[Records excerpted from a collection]

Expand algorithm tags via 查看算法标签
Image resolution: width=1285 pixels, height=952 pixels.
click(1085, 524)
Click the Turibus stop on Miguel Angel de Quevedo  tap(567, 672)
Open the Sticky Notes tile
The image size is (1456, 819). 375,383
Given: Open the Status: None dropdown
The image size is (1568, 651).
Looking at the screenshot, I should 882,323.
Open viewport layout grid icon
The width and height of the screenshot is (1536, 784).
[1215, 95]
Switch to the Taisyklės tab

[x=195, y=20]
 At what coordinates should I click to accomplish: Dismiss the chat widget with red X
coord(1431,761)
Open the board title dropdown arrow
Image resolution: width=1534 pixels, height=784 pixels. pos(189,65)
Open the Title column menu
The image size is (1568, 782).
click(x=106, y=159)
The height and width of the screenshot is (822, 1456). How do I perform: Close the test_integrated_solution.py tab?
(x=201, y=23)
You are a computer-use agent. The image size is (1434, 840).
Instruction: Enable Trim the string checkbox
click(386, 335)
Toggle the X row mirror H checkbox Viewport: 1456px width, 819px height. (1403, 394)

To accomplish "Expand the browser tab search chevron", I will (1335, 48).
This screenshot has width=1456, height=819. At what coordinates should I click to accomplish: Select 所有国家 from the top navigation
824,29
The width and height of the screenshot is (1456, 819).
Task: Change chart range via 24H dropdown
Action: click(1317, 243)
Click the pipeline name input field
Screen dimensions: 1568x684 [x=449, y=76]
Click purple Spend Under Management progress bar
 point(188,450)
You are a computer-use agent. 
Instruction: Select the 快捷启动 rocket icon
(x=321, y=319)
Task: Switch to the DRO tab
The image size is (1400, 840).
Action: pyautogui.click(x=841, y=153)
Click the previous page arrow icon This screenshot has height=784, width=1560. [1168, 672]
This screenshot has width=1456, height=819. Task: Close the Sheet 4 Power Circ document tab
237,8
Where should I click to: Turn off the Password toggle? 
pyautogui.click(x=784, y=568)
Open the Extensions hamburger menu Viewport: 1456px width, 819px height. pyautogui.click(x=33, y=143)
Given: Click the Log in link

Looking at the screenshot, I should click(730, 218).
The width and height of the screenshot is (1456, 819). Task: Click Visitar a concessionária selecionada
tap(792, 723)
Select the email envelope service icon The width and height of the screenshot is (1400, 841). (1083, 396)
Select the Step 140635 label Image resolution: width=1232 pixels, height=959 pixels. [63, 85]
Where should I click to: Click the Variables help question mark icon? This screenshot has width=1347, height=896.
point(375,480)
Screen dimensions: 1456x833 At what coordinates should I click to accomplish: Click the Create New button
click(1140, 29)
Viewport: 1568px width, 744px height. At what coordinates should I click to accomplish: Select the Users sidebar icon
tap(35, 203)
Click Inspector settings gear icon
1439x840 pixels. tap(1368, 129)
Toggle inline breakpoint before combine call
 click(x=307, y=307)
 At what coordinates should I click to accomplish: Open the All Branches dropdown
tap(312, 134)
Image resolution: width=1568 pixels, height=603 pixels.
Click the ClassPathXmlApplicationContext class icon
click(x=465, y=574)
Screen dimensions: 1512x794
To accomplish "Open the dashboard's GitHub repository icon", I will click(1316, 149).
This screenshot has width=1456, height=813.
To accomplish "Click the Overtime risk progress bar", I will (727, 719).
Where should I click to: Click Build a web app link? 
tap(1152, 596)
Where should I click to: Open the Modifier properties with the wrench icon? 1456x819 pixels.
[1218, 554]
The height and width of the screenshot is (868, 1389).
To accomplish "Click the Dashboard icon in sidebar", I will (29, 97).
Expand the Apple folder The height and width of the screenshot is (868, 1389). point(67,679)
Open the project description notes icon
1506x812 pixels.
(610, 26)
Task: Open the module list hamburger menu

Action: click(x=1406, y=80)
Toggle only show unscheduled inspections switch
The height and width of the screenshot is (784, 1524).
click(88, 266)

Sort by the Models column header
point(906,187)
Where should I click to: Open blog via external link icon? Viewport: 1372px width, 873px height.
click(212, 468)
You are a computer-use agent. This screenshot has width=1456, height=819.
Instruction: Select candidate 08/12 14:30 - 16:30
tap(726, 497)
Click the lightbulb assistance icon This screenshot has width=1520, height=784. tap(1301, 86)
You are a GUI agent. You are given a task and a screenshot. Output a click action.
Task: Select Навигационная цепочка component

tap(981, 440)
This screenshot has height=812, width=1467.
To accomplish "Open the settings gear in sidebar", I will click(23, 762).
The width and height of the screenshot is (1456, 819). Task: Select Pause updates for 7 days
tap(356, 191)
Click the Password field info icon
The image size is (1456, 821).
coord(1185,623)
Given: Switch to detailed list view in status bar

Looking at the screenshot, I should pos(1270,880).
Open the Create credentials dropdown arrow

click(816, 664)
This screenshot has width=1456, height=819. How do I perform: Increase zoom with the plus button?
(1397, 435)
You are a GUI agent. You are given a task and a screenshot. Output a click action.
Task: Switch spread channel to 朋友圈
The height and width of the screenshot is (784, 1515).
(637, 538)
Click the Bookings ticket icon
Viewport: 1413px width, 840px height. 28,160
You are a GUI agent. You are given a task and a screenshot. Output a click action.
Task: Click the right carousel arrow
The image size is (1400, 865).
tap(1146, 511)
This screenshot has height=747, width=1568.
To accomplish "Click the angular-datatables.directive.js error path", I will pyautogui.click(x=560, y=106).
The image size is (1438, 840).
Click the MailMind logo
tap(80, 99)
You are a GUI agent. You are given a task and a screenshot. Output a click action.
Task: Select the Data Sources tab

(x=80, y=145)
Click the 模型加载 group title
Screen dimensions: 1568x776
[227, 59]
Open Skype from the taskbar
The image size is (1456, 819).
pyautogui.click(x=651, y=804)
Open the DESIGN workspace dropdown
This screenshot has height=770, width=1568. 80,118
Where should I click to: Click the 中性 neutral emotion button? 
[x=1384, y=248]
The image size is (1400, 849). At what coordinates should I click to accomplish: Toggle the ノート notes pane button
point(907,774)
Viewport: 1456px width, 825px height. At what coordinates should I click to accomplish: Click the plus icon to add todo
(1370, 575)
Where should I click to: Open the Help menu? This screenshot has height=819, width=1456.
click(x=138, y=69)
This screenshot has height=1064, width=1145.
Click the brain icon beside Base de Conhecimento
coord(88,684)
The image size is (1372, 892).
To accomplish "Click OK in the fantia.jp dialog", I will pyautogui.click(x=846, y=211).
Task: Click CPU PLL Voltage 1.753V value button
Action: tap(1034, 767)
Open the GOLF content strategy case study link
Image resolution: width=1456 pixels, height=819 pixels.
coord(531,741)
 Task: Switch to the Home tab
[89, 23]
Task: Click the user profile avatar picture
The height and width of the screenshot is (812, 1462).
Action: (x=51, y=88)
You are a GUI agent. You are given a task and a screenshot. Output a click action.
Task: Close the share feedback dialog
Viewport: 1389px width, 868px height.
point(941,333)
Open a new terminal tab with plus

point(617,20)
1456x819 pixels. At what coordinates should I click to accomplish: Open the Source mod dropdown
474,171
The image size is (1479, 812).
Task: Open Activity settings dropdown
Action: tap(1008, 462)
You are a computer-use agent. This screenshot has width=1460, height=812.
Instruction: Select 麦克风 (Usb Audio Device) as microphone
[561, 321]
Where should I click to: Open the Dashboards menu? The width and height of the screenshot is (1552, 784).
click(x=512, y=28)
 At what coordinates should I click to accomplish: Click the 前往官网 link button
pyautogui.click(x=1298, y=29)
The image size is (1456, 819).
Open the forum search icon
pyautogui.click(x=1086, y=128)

ACTIVITY: With "computer" as the word to match, copy each line of the records that has it.

OUTPUT FOR THIS EXERCISE:
You are a computer-use agent. The image size is (1434, 840).
You are a computer-use agent. 
You are a computer-use agent. This screenshot has width=1456, height=819.
You are a computer-use agent. This screenshot has width=1460, height=812.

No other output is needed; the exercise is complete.